**What this task involves:**
Working from the start of the listing, please write out exactly the lines through the one that holds "Geral (180, 2300)", both included, and omit all pictures.

**Supplied data:**
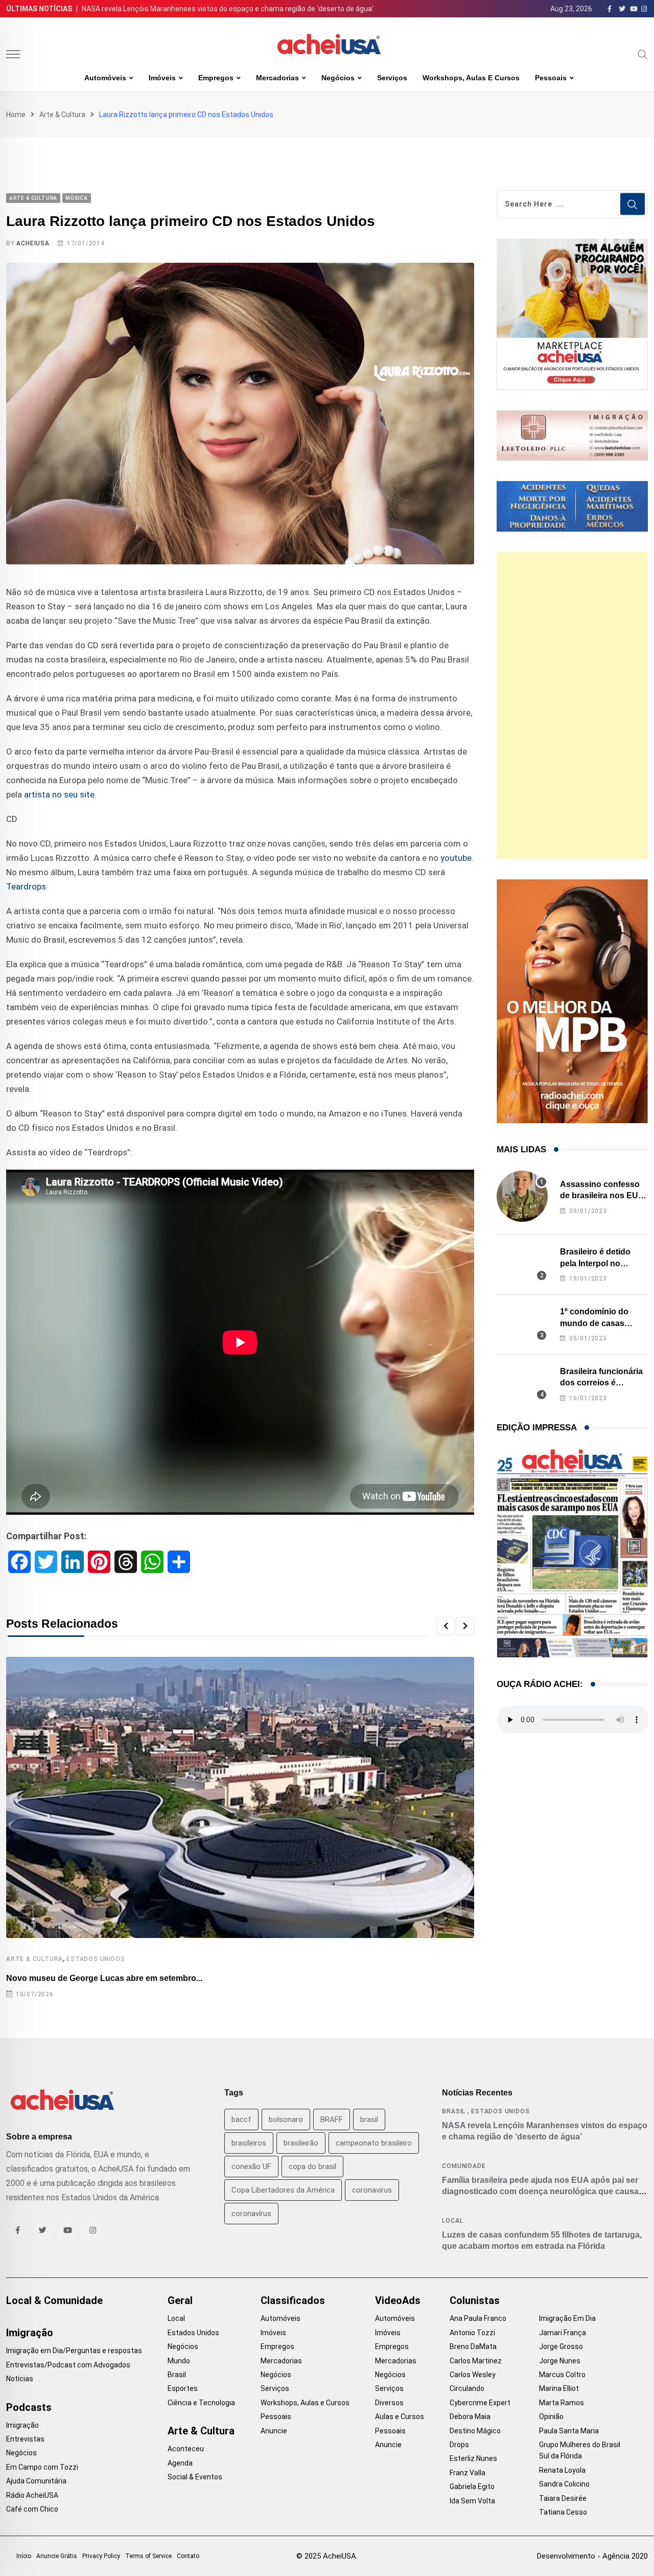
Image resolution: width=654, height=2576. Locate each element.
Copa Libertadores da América (283, 2190)
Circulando (467, 2388)
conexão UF (251, 2166)
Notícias (19, 2379)
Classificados (293, 2300)
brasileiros (248, 2143)
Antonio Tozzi (472, 2333)
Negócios (338, 78)
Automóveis (105, 78)
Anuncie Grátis (56, 2556)
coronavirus (372, 2190)
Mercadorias (277, 78)
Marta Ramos (561, 2403)
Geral (180, 2300)
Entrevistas (25, 2439)
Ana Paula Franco (478, 2318)
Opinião (551, 2416)
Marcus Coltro (562, 2374)
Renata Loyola (562, 2470)
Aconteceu (186, 2449)
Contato (188, 2556)
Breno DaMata (473, 2346)
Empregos (215, 78)
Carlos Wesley (473, 2374)
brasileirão (301, 2143)
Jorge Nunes (559, 2361)
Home (16, 114)
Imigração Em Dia (567, 2318)
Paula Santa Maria (569, 2431)
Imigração (29, 2333)
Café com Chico (32, 2509)
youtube (456, 858)
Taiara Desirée (563, 2498)
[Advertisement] (572, 705)
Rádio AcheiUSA (32, 2495)
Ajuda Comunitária (36, 2481)
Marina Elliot (559, 2388)
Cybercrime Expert (480, 2403)
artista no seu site (59, 794)
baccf (241, 2119)
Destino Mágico (475, 2431)
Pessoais (551, 78)
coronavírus (251, 2213)
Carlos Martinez (476, 2361)
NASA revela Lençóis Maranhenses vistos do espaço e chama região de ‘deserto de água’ (227, 9)
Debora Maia (470, 2416)
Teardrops (26, 886)
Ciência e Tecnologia (201, 2403)
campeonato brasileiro (374, 2143)
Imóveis (162, 78)
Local (452, 2220)
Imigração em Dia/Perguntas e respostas (74, 2350)
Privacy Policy (101, 2556)
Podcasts (29, 2407)
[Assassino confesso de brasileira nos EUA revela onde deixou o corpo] (522, 1196)
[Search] (643, 54)
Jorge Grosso (561, 2346)
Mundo (179, 2361)
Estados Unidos (95, 1959)
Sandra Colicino (564, 2484)
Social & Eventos (195, 2477)
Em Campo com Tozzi (42, 2467)
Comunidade (463, 2166)
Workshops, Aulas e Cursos (471, 78)
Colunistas (475, 2300)
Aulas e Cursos (399, 2416)
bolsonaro (286, 2119)
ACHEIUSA (32, 243)
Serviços (392, 78)
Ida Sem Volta (472, 2501)
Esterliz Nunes (473, 2458)
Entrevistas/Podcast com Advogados (68, 2365)
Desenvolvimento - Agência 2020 (592, 2556)
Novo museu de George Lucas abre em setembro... (104, 1978)
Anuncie (274, 2431)
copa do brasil (312, 2166)
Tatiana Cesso (563, 2512)
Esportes (183, 2388)
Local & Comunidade (54, 2300)
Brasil (453, 2111)
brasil (369, 2119)
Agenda (180, 2463)
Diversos (389, 2403)
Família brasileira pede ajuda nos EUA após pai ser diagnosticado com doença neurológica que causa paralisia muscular (540, 2191)
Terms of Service (148, 2556)
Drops (459, 2445)
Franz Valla (467, 2473)
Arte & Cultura (62, 114)
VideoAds (398, 2300)
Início (23, 2556)
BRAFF (331, 2119)
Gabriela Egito (472, 2486)
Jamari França (562, 2333)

**Answer for this exercise:**
Image resolution: width=654, height=2576. Locate each element.
Copa Libertadores da América (283, 2190)
Circulando (467, 2388)
conexão UF (251, 2166)
Notícias (19, 2379)
Classificados (293, 2300)
brasileiros (248, 2143)
Antonio Tozzi (472, 2333)
Negócios (338, 78)
Automóveis (105, 78)
Anuncie Grátis (56, 2556)
coronavirus (372, 2190)
Mercadorias (277, 78)
Marta Ramos (561, 2403)
Geral (180, 2300)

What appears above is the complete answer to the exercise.